#### Instructions for the task:
Each record that follows should be reproduced in full, character for character.

#### Data excerpts:
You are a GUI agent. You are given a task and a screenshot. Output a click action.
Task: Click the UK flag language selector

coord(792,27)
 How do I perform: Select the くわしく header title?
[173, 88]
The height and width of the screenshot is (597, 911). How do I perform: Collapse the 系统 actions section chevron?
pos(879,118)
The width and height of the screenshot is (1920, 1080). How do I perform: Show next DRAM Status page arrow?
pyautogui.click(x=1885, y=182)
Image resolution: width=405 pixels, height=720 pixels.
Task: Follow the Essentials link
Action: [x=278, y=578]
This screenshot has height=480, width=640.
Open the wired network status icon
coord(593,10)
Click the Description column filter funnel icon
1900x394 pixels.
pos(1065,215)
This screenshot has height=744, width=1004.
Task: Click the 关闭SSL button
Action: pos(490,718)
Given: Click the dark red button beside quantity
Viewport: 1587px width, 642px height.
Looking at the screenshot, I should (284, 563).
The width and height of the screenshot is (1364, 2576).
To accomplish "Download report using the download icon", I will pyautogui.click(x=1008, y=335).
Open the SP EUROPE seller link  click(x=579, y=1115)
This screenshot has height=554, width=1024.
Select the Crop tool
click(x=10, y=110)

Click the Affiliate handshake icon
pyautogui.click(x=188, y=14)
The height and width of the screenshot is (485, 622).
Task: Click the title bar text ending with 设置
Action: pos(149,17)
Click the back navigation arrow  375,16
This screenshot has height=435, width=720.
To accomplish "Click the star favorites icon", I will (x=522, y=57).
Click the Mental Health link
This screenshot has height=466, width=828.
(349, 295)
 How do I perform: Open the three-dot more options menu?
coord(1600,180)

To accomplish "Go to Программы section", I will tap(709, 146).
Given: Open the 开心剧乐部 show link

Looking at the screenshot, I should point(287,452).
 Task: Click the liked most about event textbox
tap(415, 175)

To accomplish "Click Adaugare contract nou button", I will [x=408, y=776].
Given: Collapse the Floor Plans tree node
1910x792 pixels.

#### Answer to this exercise:
You are a GUI agent. You are given a task and a screenshot. Output a click action.
Task: Click the UK flag language selector

coord(792,27)
 How do I perform: Select the くわしく header title?
[173, 88]
The height and width of the screenshot is (597, 911). How do I perform: Collapse the 系统 actions section chevron?
pos(879,118)
The width and height of the screenshot is (1920, 1080). How do I perform: Show next DRAM Status page arrow?
pyautogui.click(x=1885, y=182)
Image resolution: width=405 pixels, height=720 pixels.
Task: Follow the Essentials link
Action: [x=278, y=578]
This screenshot has height=480, width=640.
Open the wired network status icon
coord(593,10)
Click the Description column filter funnel icon
1900x394 pixels.
pos(1065,215)
This screenshot has height=744, width=1004.
Task: Click the 关闭SSL button
Action: pos(490,718)
Given: Click the dark red button beside quantity
Viewport: 1587px width, 642px height.
Looking at the screenshot, I should (284, 563).
The width and height of the screenshot is (1364, 2576).
To accomplish "Download report using the download icon", I will pyautogui.click(x=1008, y=335).
Open the SP EUROPE seller link  click(x=579, y=1115)
This screenshot has height=554, width=1024.
Select the Crop tool
click(x=10, y=110)

Click the Affiliate handshake icon
pyautogui.click(x=188, y=14)
The height and width of the screenshot is (485, 622).
Task: Click the title bar text ending with 设置
Action: pos(149,17)
Click the back navigation arrow  375,16
This screenshot has height=435, width=720.
To accomplish "Click the star favorites icon", I will (x=522, y=57).
Click the Mental Health link
This screenshot has height=466, width=828.
(349, 295)
 How do I perform: Open the three-dot more options menu?
coord(1600,180)

To accomplish "Go to Программы section", I will tap(709, 146).
Given: Open the 开心剧乐部 show link

Looking at the screenshot, I should point(287,452).
 Task: Click the liked most about event textbox
tap(415, 175)

To accomplish "Click Adaugare contract nou button", I will [x=408, y=776].
Given: Collapse the Floor Plans tree node
1910x792 pixels.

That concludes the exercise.